GIVEN RECORDS below:

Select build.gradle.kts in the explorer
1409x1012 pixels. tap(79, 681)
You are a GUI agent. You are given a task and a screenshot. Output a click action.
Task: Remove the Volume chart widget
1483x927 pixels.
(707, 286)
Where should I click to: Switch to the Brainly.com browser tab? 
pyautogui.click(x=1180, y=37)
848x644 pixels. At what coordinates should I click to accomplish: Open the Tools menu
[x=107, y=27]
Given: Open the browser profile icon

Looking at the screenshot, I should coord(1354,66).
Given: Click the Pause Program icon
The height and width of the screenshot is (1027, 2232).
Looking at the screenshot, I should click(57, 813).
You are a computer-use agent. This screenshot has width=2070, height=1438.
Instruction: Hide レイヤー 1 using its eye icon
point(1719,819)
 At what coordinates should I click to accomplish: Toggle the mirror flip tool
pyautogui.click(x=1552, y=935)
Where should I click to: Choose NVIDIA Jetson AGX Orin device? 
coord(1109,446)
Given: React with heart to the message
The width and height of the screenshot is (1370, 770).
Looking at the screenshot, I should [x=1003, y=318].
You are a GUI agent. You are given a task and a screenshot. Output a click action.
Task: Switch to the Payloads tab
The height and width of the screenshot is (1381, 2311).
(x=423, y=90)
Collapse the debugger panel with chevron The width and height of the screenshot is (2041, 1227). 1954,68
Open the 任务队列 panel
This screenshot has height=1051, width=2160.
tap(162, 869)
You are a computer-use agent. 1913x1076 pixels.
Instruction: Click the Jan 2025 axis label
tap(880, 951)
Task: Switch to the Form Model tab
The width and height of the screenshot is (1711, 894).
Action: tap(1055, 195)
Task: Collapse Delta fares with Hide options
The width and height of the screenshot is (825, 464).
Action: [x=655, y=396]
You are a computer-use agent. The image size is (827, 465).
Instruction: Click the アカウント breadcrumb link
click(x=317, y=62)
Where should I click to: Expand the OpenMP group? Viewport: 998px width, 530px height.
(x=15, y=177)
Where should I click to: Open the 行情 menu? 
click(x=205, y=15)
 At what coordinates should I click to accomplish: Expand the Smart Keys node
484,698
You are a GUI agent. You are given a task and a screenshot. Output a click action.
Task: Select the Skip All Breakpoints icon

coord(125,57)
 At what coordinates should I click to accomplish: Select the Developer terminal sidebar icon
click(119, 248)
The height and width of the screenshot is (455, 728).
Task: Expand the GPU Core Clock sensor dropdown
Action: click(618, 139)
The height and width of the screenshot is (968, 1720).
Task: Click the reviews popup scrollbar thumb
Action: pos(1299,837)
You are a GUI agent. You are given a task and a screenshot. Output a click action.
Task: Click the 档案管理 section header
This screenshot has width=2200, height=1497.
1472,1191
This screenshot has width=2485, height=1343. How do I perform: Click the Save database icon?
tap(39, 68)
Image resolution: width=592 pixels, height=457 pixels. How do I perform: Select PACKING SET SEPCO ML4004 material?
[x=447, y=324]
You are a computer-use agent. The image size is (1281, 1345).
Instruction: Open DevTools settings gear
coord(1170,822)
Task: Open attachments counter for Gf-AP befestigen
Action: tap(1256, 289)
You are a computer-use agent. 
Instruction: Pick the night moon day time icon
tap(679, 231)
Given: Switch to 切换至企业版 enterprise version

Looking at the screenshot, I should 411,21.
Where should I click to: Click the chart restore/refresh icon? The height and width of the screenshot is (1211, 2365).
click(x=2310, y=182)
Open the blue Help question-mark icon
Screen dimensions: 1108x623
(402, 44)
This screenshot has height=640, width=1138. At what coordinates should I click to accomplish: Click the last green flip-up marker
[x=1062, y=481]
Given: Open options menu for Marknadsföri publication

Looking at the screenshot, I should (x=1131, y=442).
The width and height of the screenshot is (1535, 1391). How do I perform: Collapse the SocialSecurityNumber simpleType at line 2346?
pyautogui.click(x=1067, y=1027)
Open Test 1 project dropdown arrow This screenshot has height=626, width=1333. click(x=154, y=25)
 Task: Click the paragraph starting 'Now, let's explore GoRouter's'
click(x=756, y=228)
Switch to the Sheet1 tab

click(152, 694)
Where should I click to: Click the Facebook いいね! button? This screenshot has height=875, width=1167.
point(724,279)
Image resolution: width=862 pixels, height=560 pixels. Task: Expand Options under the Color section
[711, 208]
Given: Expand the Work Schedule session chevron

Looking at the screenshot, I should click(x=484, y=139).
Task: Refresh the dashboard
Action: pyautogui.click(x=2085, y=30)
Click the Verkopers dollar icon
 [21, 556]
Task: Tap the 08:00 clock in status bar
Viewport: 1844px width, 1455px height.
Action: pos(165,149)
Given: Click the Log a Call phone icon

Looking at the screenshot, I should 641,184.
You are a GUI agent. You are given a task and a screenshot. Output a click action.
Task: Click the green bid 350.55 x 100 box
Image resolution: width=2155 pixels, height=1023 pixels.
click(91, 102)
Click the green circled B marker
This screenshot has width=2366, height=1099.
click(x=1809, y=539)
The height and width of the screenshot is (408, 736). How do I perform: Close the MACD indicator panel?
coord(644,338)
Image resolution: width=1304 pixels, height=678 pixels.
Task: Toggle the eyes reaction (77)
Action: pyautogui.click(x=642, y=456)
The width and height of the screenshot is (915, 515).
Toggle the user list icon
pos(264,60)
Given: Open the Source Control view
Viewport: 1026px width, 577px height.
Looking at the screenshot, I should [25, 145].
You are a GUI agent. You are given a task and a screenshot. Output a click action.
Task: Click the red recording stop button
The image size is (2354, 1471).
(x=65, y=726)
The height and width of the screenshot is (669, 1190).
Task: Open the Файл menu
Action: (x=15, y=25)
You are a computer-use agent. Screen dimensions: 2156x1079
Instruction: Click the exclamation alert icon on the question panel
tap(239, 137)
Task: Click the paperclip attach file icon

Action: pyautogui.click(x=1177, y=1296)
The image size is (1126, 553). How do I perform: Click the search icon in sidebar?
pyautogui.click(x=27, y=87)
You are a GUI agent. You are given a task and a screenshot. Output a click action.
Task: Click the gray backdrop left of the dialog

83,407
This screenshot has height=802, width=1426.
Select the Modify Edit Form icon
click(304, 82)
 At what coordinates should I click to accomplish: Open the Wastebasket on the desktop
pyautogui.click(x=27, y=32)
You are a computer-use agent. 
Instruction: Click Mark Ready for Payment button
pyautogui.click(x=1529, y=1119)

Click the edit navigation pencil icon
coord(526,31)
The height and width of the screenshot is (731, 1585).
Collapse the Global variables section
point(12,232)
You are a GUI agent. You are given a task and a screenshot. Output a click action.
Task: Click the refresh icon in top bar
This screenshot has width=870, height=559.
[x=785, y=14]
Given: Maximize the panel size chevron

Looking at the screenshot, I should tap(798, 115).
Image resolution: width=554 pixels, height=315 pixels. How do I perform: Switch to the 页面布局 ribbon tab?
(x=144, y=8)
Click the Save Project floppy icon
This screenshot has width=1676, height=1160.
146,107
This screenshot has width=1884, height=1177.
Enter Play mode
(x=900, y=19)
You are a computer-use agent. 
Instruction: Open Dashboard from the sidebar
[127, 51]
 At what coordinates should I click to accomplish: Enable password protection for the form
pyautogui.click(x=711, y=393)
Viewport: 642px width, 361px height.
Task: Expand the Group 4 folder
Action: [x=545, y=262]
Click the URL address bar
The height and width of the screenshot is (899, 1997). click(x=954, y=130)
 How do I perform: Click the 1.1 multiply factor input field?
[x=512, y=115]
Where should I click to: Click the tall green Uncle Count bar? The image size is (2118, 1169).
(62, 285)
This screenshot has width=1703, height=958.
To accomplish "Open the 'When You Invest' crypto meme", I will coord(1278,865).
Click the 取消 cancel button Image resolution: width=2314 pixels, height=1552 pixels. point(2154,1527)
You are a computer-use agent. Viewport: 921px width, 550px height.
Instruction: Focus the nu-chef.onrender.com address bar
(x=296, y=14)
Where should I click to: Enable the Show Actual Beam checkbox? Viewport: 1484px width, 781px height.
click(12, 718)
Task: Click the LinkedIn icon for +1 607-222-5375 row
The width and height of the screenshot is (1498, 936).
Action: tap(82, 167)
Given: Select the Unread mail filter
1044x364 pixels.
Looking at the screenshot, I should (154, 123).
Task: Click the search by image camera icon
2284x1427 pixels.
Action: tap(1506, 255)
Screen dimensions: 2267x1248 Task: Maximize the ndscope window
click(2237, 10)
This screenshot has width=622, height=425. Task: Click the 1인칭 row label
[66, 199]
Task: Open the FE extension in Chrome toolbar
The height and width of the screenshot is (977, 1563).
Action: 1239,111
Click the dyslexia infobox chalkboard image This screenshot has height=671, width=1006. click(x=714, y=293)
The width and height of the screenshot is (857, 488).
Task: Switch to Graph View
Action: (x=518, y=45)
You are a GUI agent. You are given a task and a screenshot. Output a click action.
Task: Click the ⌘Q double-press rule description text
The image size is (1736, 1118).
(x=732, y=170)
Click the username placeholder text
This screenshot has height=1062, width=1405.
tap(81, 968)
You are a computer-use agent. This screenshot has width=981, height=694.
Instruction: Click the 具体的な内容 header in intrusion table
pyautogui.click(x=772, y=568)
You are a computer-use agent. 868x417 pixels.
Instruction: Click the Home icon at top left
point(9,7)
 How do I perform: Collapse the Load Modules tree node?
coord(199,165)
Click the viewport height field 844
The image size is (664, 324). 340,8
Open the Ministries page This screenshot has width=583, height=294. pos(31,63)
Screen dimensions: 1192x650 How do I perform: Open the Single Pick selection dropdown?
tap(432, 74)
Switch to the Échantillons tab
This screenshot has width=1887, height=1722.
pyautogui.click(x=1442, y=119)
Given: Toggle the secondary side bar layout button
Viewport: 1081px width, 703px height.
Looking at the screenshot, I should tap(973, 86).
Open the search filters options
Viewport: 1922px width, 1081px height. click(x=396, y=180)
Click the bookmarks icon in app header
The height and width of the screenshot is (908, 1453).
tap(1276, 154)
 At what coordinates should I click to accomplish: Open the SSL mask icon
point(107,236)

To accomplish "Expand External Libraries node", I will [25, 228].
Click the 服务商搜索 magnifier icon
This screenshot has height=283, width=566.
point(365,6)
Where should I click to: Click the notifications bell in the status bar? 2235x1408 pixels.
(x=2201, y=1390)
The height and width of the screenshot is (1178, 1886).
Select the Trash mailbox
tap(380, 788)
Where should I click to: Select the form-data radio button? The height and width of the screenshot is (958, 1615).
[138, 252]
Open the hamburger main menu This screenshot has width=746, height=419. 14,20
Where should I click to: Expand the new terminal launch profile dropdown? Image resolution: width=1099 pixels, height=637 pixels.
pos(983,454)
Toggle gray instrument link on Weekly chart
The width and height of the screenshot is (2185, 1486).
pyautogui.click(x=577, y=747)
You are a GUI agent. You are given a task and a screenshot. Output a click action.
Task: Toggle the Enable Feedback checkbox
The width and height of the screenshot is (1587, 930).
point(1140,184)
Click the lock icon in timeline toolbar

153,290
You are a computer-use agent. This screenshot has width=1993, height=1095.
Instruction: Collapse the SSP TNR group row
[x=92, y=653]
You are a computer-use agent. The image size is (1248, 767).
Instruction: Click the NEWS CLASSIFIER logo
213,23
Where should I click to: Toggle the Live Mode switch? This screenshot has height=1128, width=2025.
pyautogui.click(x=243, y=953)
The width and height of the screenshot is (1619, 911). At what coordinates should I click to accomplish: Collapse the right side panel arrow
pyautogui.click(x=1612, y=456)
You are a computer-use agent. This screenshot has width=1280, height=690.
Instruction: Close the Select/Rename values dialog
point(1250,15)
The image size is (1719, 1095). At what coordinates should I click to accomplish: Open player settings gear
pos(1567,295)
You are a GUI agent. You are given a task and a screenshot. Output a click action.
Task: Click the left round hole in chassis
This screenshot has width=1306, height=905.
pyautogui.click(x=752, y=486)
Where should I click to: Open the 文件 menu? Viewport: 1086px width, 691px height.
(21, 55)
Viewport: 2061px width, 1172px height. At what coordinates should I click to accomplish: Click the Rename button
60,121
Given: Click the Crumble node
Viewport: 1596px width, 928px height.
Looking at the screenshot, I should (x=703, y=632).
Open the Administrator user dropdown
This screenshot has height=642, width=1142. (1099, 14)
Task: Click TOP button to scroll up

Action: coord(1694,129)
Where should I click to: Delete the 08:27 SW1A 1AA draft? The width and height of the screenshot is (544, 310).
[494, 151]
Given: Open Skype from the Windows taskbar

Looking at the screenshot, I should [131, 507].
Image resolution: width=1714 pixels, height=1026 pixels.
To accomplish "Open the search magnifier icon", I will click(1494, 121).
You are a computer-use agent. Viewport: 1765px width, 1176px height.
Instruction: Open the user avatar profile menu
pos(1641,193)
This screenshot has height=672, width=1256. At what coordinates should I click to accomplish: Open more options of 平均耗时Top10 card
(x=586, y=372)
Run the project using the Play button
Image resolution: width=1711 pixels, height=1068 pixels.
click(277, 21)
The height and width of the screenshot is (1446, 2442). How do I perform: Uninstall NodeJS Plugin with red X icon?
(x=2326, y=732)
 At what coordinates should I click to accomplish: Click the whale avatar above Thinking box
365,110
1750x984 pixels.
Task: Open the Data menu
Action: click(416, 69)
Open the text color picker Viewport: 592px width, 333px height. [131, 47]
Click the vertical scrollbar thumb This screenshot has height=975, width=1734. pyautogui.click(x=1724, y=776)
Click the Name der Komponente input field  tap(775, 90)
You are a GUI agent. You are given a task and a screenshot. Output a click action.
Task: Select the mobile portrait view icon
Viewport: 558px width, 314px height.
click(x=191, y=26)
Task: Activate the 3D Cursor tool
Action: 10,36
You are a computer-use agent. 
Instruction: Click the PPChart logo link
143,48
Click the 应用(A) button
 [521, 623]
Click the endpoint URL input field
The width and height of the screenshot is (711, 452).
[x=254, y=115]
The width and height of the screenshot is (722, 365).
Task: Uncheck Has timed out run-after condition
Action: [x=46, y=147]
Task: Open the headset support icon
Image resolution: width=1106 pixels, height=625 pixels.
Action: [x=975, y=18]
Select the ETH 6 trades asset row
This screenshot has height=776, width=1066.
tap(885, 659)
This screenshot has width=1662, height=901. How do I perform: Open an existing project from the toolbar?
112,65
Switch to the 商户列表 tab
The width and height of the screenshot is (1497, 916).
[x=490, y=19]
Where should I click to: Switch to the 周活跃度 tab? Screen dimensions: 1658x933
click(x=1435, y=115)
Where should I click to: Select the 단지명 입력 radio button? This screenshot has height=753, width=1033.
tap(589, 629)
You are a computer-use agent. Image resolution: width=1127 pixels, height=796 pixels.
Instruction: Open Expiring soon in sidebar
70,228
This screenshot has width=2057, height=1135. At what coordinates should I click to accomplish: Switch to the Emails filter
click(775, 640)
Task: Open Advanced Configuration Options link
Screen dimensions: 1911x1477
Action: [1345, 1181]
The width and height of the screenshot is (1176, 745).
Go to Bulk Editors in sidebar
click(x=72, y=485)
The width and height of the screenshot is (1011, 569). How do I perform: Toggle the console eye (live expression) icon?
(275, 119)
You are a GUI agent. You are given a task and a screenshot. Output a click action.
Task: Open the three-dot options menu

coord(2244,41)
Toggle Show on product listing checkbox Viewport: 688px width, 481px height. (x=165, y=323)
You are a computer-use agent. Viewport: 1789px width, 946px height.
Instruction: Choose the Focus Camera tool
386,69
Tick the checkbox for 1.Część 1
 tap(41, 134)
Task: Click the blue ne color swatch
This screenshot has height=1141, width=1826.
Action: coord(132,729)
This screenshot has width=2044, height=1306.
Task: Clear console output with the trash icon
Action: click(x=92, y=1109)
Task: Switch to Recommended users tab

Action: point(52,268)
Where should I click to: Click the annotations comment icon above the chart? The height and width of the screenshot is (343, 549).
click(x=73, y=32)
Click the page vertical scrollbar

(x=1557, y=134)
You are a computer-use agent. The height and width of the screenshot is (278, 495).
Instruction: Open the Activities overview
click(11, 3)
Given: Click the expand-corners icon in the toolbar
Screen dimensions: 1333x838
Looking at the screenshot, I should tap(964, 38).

End of GIVEN RECORDS.

### TASK OBJECTIVE
Out of the data above, transcribe exactly and only the lines starting with the line that has "Given: Open the Source Control view" and going on through the line that has "Task: Click the red recording stop button", both included.

### EXERCISE OUTPUT
Given: Open the Source Control view
Viewport: 1026px width, 577px height.
Looking at the screenshot, I should [25, 145].
You are a GUI agent. You are given a task and a screenshot. Output a click action.
Task: Click the red recording stop button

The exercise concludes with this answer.